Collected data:
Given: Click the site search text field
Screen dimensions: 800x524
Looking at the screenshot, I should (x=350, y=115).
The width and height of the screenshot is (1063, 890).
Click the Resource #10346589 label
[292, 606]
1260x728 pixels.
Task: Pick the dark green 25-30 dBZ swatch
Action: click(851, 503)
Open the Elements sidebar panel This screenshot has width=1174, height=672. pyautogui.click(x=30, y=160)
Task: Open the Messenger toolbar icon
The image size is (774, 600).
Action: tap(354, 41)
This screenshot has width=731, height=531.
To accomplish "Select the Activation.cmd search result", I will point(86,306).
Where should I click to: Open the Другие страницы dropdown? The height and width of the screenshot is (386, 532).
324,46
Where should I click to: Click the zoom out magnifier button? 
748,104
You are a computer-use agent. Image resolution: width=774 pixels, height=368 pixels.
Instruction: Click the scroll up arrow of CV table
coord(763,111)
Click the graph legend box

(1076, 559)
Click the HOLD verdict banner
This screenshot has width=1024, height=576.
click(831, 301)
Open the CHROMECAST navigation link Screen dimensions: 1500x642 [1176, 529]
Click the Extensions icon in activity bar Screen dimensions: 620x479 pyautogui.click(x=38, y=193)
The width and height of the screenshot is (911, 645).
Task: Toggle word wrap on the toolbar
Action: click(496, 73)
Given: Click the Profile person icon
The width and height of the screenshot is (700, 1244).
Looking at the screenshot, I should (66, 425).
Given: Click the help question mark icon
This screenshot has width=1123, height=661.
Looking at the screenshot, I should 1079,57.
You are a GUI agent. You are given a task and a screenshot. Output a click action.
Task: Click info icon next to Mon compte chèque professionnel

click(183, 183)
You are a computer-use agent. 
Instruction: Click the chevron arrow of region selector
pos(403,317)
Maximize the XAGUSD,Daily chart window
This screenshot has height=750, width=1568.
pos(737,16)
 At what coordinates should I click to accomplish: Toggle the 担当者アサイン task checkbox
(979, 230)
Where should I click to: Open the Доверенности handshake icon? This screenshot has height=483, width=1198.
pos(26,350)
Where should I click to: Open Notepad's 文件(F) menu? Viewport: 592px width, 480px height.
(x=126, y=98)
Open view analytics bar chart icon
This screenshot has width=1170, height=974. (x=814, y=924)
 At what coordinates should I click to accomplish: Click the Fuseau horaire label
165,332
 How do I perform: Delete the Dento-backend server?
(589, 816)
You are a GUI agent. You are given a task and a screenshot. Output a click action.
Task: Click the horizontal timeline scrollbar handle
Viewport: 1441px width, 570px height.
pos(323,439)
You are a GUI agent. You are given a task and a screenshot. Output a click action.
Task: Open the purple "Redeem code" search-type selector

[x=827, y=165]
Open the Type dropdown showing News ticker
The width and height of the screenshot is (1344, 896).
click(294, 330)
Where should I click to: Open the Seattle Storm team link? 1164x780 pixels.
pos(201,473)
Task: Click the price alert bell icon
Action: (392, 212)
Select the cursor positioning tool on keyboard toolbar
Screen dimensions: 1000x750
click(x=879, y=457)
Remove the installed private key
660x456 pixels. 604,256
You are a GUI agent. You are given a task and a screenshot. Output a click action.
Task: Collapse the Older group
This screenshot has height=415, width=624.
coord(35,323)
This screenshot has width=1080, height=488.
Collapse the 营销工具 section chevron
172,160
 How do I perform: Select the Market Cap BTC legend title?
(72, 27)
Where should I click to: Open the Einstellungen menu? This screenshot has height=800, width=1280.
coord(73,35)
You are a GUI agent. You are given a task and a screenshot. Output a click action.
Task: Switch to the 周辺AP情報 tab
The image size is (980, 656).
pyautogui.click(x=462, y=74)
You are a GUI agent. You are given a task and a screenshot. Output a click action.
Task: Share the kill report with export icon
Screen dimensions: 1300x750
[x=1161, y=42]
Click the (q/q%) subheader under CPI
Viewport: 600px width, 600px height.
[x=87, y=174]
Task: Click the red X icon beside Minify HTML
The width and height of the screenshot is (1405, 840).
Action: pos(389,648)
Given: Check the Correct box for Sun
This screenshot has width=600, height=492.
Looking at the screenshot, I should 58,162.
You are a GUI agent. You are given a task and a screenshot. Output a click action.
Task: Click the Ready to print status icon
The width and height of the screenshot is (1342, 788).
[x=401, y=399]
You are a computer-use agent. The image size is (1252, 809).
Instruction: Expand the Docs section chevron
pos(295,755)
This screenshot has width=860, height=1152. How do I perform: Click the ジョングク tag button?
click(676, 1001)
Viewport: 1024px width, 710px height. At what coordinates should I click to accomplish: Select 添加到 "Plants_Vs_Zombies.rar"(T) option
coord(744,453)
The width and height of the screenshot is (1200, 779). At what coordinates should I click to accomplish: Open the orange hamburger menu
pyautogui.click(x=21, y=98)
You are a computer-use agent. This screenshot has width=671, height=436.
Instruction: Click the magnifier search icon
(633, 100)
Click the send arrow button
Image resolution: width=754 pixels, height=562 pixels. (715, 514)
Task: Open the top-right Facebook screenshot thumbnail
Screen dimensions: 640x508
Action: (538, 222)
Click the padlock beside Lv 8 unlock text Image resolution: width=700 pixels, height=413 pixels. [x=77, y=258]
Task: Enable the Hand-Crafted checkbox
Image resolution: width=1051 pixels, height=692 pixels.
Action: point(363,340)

_Task_
Restate word for word the entries above, starting at the line with "At what coordinates should I click to accomplish: Click" and ending at the line with "You are a computer-use agent. The", inclusive, and no others.

_Result of the task_
 At what coordinates should I click to accomplish: Click the Fuseau horaire label
165,332
 How do I perform: Delete the Dento-backend server?
(589, 816)
You are a GUI agent. You are given a task and a screenshot. Output a click action.
Task: Click the horizontal timeline scrollbar handle
Viewport: 1441px width, 570px height.
pos(323,439)
You are a GUI agent. You are given a task and a screenshot. Output a click action.
Task: Open the purple "Redeem code" search-type selector

[x=827, y=165]
Open the Type dropdown showing News ticker
The width and height of the screenshot is (1344, 896).
click(294, 330)
Where should I click to: Open the Seattle Storm team link? 1164x780 pixels.
pos(201,473)
Task: Click the price alert bell icon
Action: (392, 212)
Select the cursor positioning tool on keyboard toolbar
Screen dimensions: 1000x750
click(x=879, y=457)
Remove the installed private key
660x456 pixels. 604,256
You are a GUI agent. You are given a task and a screenshot. Output a click action.
Task: Collapse the Older group
This screenshot has height=415, width=624.
coord(35,323)
This screenshot has width=1080, height=488.
Collapse the 营销工具 section chevron
172,160
 How do I perform: Select the Market Cap BTC legend title?
(72, 27)
Where should I click to: Open the Einstellungen menu? This screenshot has height=800, width=1280.
coord(73,35)
You are a GUI agent. You are given a task and a screenshot. Output a click action.
Task: Switch to the 周辺AP情報 tab
The image size is (980, 656).
pyautogui.click(x=462, y=74)
You are a GUI agent. You are given a task and a screenshot. Output a click action.
Task: Share the kill report with export icon
Screen dimensions: 1300x750
[x=1161, y=42]
Click the (q/q%) subheader under CPI
Viewport: 600px width, 600px height.
[x=87, y=174]
Task: Click the red X icon beside Minify HTML
The width and height of the screenshot is (1405, 840).
Action: pos(389,648)
Given: Check the Correct box for Sun
This screenshot has width=600, height=492.
Looking at the screenshot, I should 58,162.
You are a GUI agent. You are given a task and a screenshot. Output a click action.
Task: Click the Ready to print status icon
The width and height of the screenshot is (1342, 788).
[x=401, y=399]
You are a computer-use agent. The image size is (1252, 809).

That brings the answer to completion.